# Injured chickens



## Dayna (Aug 16, 2012)

So I had to kill and butcher a chicken a couple days ago from a similar but worse injury. Injured only (as far as I can tell) on the head.

Does anyone have any idea what would be doing this? I have cats (that so far seem to have left the chickens alone) dogs that don't have access to the chickens, other chickens, a rooster, goats, sheep.

And wild are mongoose, rats, hawks, feral cats, mice.

Also, she went missing yesterday and wandered home like this. I don't know when the injuries happened.


----------



## OwnedByTheGoats (Mar 7, 2013)

A raccoon.


----------



## Dayna (Aug 16, 2012)

Those we don't have.


----------



## OwnedByTheGoats (Mar 7, 2013)

Are you positive? That is really the only thing I can think of, as raccoons are notorious for pulling their heads off. Hmmm... strange...


----------



## Dayna (Aug 16, 2012)

Yes 100% positive we don't have racoons. We've got many invasive species here on the Island of Hawaii but racoons have not yet made an appearance.


----------



## OwnedByTheGoats (Mar 7, 2013)

Then my next guess would be the mongoose. Ugh, the creepy things!!!!!


----------



## ksalvagno (Oct 6, 2009)

Could be a hawk too.

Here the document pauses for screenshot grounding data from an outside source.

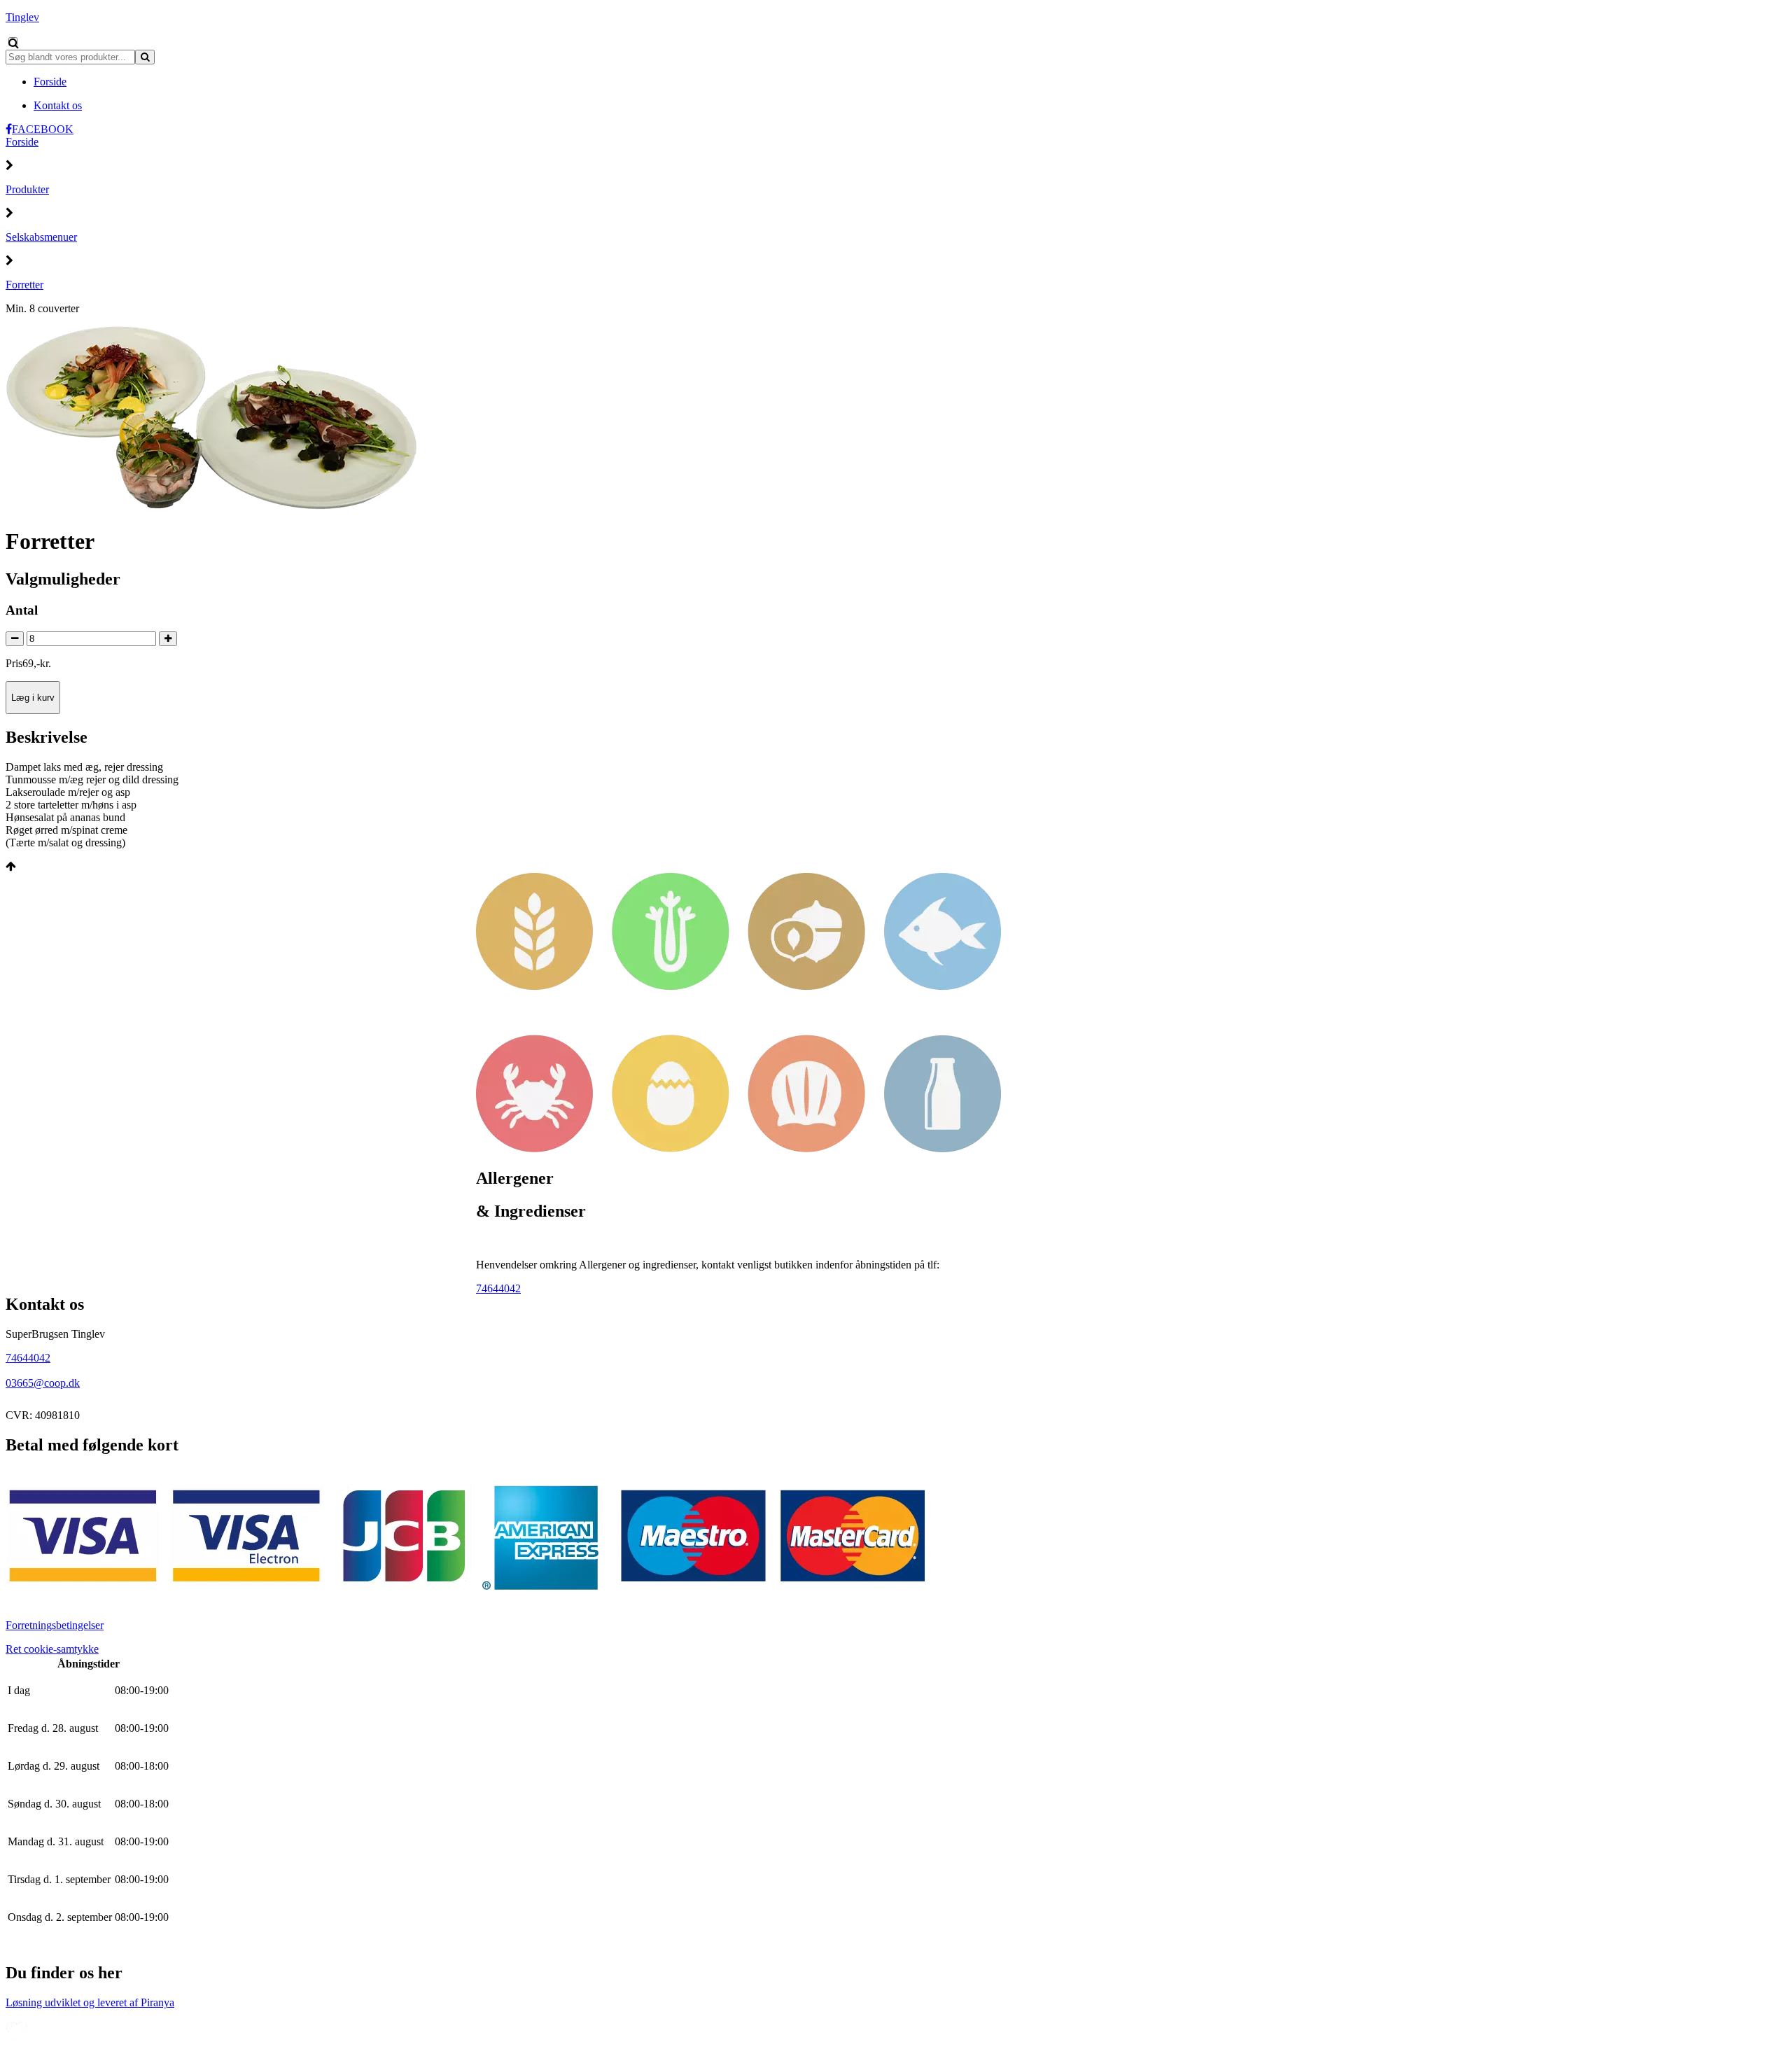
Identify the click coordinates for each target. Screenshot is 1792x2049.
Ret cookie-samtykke (52, 1649)
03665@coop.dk (43, 1383)
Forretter (24, 285)
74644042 (498, 1288)
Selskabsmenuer (41, 237)
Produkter (27, 189)
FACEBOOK (43, 129)
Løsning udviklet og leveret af (90, 2002)
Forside (22, 142)
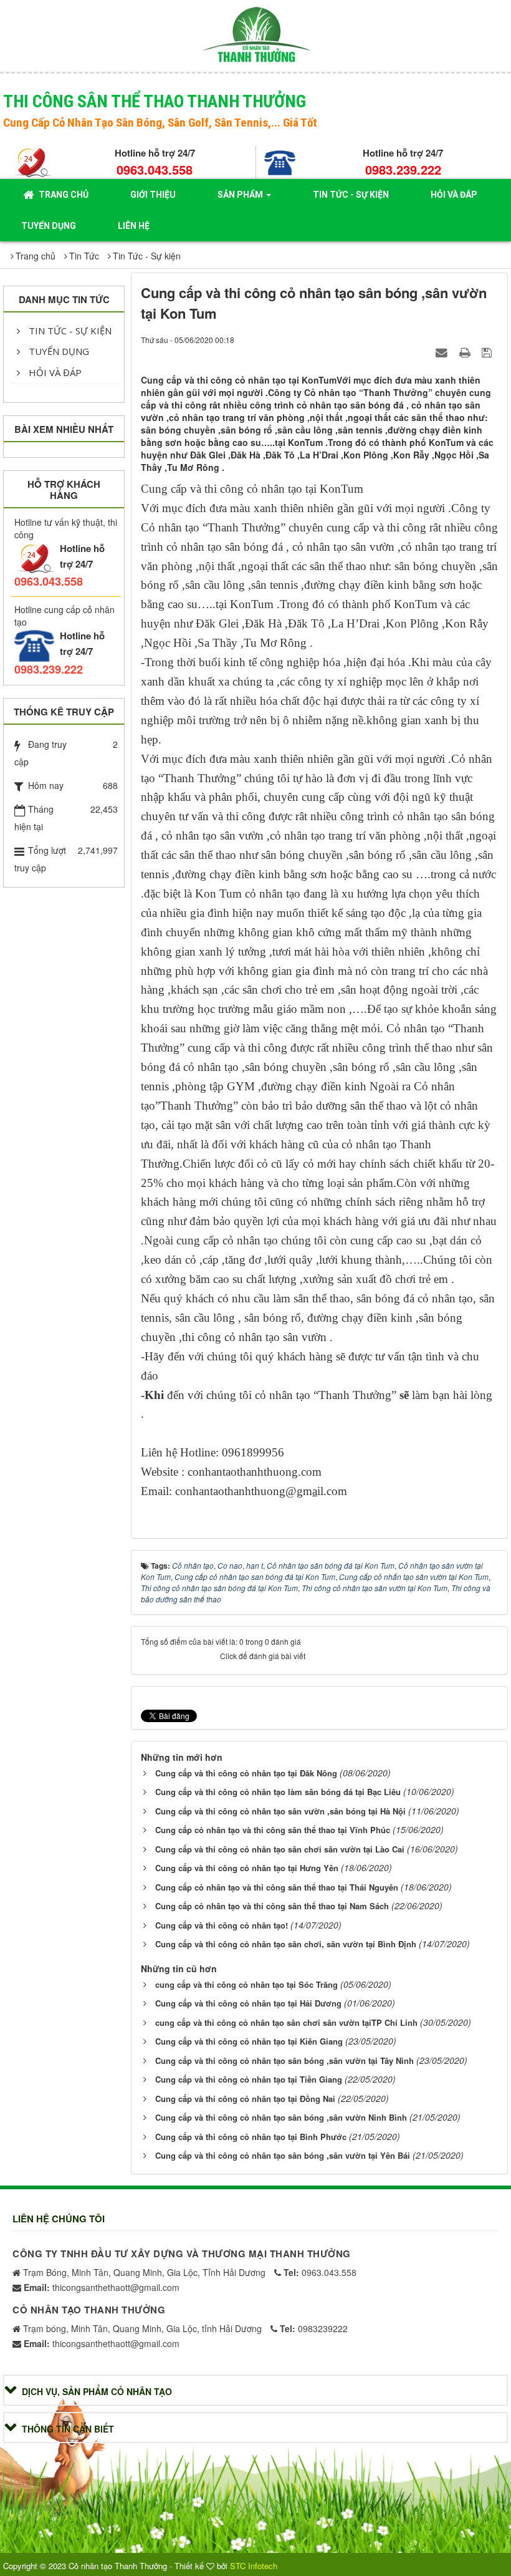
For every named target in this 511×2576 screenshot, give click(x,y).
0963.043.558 (155, 169)
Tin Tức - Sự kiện (69, 330)
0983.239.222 (403, 169)
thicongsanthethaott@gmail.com (101, 2287)
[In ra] (466, 352)
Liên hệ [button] (134, 226)
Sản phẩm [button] (241, 195)
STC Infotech (253, 2566)
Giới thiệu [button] (153, 195)
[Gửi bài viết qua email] (443, 352)
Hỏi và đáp (54, 372)
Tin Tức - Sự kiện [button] (351, 195)
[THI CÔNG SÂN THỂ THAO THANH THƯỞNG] (256, 34)
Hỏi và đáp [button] (454, 195)
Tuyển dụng (57, 351)
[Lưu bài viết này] (488, 352)
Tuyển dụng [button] (48, 226)
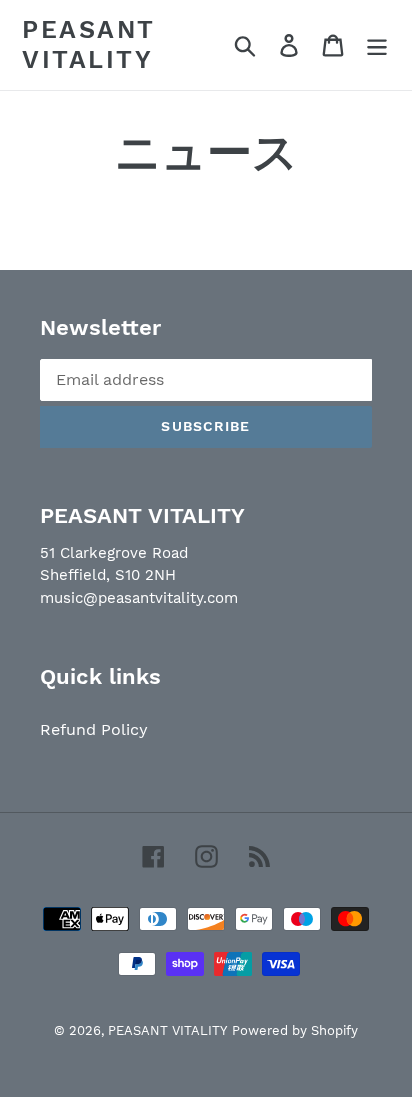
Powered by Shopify (295, 1030)
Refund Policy (94, 729)
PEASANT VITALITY (88, 44)
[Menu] (377, 45)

I don't know anything about mongoose.


----------



## rhodalee (Feb 11, 2013)

I would put some blu-kote on it if you have some it will stop other chickens from pecking at the blood


----------



## GTAllen (Jul 22, 2012)

Another chicken?


----------



## Frosty (Feb 13, 2010)

do you have owls. also I have known other chickens to peck at the heads sometimes and cause damage but owls do take the heads off of chickens.


----------



## Dayna (Aug 16, 2012)

It was a mongoose. I just saw the little nasty working his way into my chicken yard, when a wild chicken with babies started attacking him and when I came up he was scared off. Now I have to trap it.


----------